It was the Finalist Winner of the National Small Press Book Award
for Best Fiction 1999. The Geography of Women was translated into
Greek and published by Periplous Publishing, Athens, Greece, in
December 2000.
The “voice” of the narrator in The Geography of Women grows
out of the combined dialect, speech patterns, vocabulary, and stories
of both Mary Pearl Lawler Day and Virginia Claire Day Fritscher.

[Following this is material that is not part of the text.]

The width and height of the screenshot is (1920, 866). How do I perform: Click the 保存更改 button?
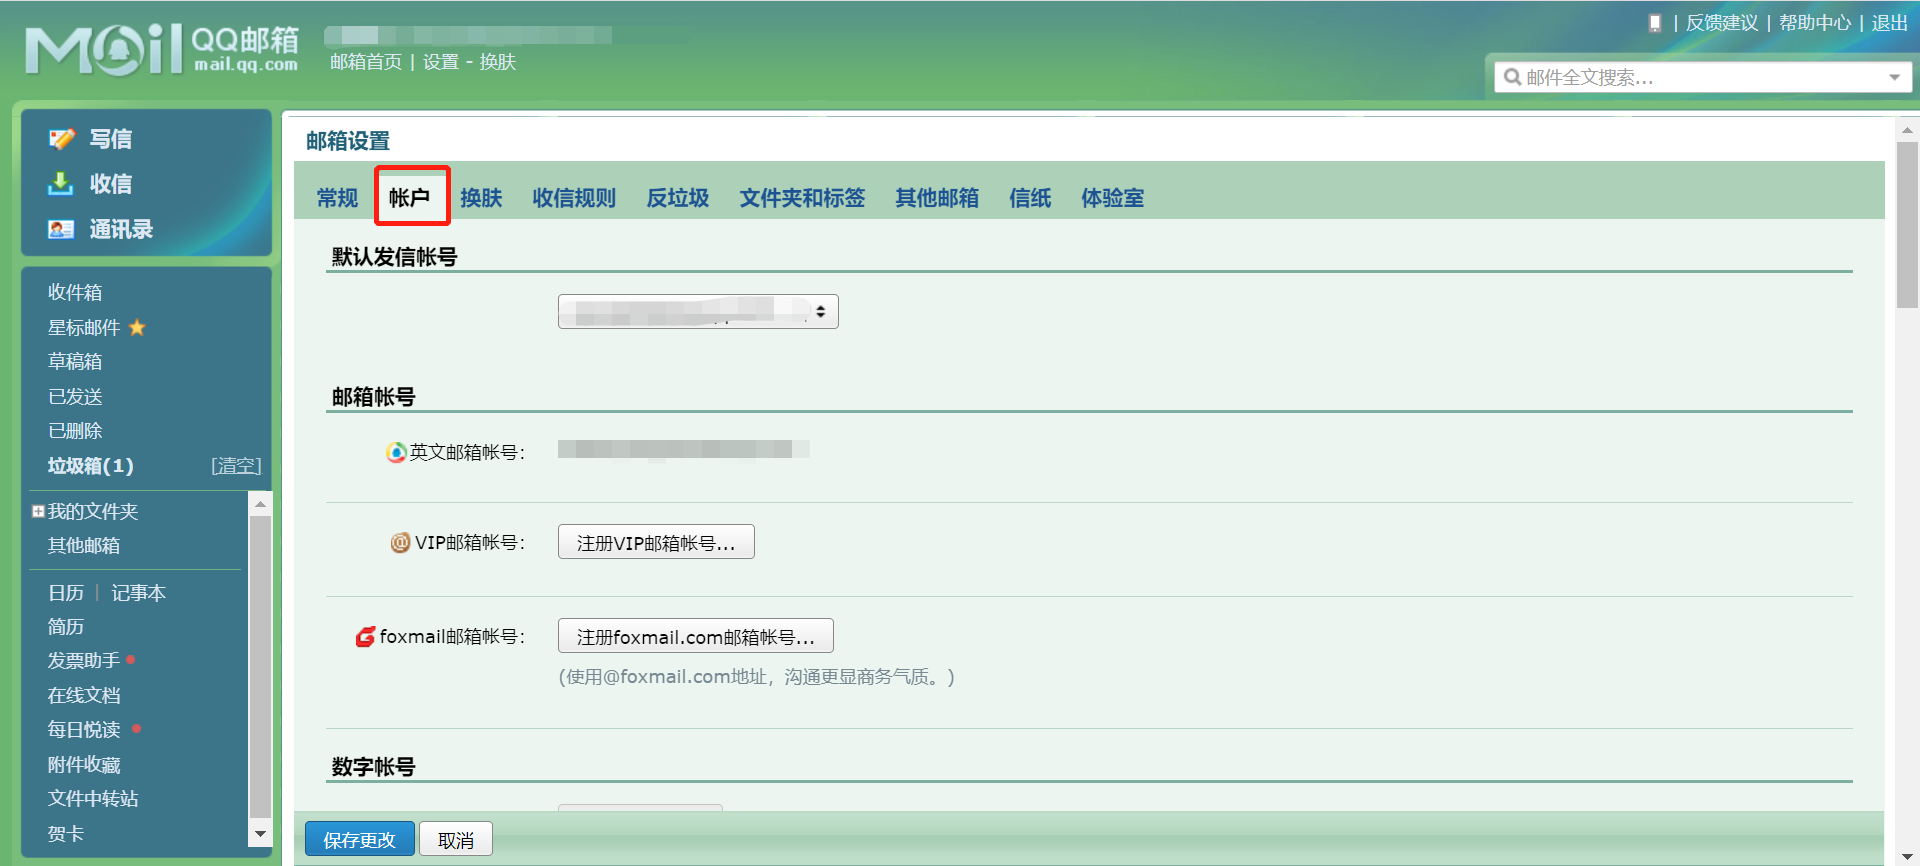(x=359, y=840)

The interviewer, pointedly, knowing all these family stories by heart,
directed the thirty minutes of these questions to accommodate the
energy of his eighty-three-year-old grandmother. This transcription
is absolutely accurate.
May 8, 1972
Jack Fritscher: [John Joseph Patrick Fritscher]: Nanny, thank
you for doing this little interview. Tell me where you were born
and anything else you wish to say.
Mary Pearl Lawler Day: I was born in St. Louis on Virginia
Avenue, October 2, 1888. I had four brothers and no sisters. I always
had a very happy life. Everybody was always good and kind to me
and still are. I don’t see why lots of people say they wish they were
dead. I don’t. I’m getting old. I’m almost 84. I am old. And I’m
still happy to think I’m living. I have lots of good friends and all
my relatives. I could live with any of them, and get along and be
happy. Well... [She laughs.]
Jack: Tell me about your mother and father.
[John Patrick Lawler, born c. 1857 in St. Louis of parents from
Ireland, died (age 63) 1920, in St. Louis and Honorah Anastasia
McDonough Lawler, born 1861 in north St. Louis of parents
from Ireland, died (age 63) 1924 in Kampsville at the home of her
daughter Mary Pearl Day who cared for her.]